В этом, дорогие мои, состоит великий шарм, особое очарование до безобразия родной авиации! И это не дурь. Это любовь и преданность сложнейшей профессии. Это ее необычность и динамика. Это страшные контрасты. Представьте! Только что все вместе стояли, курили, получали указания перед полетами. Один курсант взлетел и через пятьдесят секунд, «перетянув» Софиевский парк, лежит, дымится под деревом. Отказ двигателя на самолете МиГ-21пф. Этот случай произошел в Умани. Статья в газете так и называлась: «Пятьдесят секунд жизни».
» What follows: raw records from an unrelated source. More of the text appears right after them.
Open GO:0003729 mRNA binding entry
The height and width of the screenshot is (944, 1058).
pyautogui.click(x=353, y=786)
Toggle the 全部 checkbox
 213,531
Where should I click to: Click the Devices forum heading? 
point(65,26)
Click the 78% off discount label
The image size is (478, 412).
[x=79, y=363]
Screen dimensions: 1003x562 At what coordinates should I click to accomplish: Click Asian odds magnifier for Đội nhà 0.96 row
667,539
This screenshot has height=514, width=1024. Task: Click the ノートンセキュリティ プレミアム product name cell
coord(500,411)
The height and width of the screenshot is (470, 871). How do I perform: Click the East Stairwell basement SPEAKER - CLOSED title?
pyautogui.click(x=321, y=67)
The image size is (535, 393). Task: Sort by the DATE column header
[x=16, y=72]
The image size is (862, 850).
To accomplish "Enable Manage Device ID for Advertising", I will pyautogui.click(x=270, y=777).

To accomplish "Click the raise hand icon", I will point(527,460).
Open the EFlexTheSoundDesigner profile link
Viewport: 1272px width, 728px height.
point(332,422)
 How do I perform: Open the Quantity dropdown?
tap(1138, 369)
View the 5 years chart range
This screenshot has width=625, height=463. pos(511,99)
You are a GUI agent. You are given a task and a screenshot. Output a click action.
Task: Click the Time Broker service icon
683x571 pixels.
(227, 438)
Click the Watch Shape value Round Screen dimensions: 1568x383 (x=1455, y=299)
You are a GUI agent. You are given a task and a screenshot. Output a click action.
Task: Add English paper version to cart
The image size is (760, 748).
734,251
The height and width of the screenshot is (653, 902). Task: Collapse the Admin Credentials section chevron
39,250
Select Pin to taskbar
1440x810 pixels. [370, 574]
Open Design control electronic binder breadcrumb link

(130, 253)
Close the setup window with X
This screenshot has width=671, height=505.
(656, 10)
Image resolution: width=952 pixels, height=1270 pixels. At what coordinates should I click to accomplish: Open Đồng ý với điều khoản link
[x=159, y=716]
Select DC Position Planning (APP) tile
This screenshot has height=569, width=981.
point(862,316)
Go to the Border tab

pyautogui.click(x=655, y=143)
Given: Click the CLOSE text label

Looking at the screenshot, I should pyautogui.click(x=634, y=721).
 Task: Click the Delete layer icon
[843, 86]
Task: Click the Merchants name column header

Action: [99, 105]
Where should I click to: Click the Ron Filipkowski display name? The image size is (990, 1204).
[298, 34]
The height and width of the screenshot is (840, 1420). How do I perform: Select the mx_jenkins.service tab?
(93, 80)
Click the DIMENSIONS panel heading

Страшные перегрузки – до потери пульса, и Радость, Счастье полета. Эта романтика в разных родах авиации, конечно же, разная. Спокойная, мощная на больших лайнерах. Многозначительная!! На вертолетах свои прибамбасы. Летел, летел, несколько движений органами управления – и ты уже завис над необходимым местом и рассматриваешь, что там внизу происходит. И энергичная, как брызги шампанского, романтика истребительной авиации. Земля. Солнце. Голубое небо. «Взрыв» форсажа, и ты уже кувыркаешься, купаешься в этой голубизне: глубокая восьмерка – бочка левая – правая, переворот – петля – полупетля, переворот – косая петля левая – правая, двойной боевой разворот – с переходом в глубокий форсированный вираж…Мало того, на стреловидном крыле, на его конце появляются срывные «жгуты», и прозрачный воздух становится видимым. Это особенность аэродинамики стреловидного крыла. Набегающий поток на стреловидное крыло раскладывается на две составляющие: перпендикулярную, создающую подъемную силу крыла, и направленную вдоль крыла. Вот она и заставляет воздух «скатываться» к «законцовке» крыла, и при пилотировании с большими перегрузками, а значит, на больших, «предкритических» углах атаки поток от ламинарного обтекания переходит на турбулентное и происходит его набухание. Кроме того, реальное крыло имеет реальное удлинение, т. е. длину, а значит, по элементарной аэродинамике происходит перетекание на конце крыла потока с нижней поверхности на верхнюю. Здесь же его встречает скатывающий поток по крылу из-за стреловидности. На «законцовке» еще больше набухает пограничный слой. И, наконец, наступает момент для отрыва пограничного слоя от крыла и образования вот этих самых срывных жгутов. Это значит, что самолет пилотируется на пределе его маневренных возможностей. Еще незначительное, я бы сказал, незаметное увеличение перегрузки (угла атаки) или допущение скольжения на одно из крыльев (ошибка в координации), и самолет уйдет в штопор. А летчик своими рецепторами должен это ловить и чувствовать. Разумеется, это происходит на пилотаже с перегрузкой более пяти единиц. Так вот, чтобы не свернуть, не повредить шейные позвонки, я опирал голову подбородком на плечо и смотрел на эту красоту, одновременно пилотируя самолет. Это было возможно только при полном чувстве слияния с машиной.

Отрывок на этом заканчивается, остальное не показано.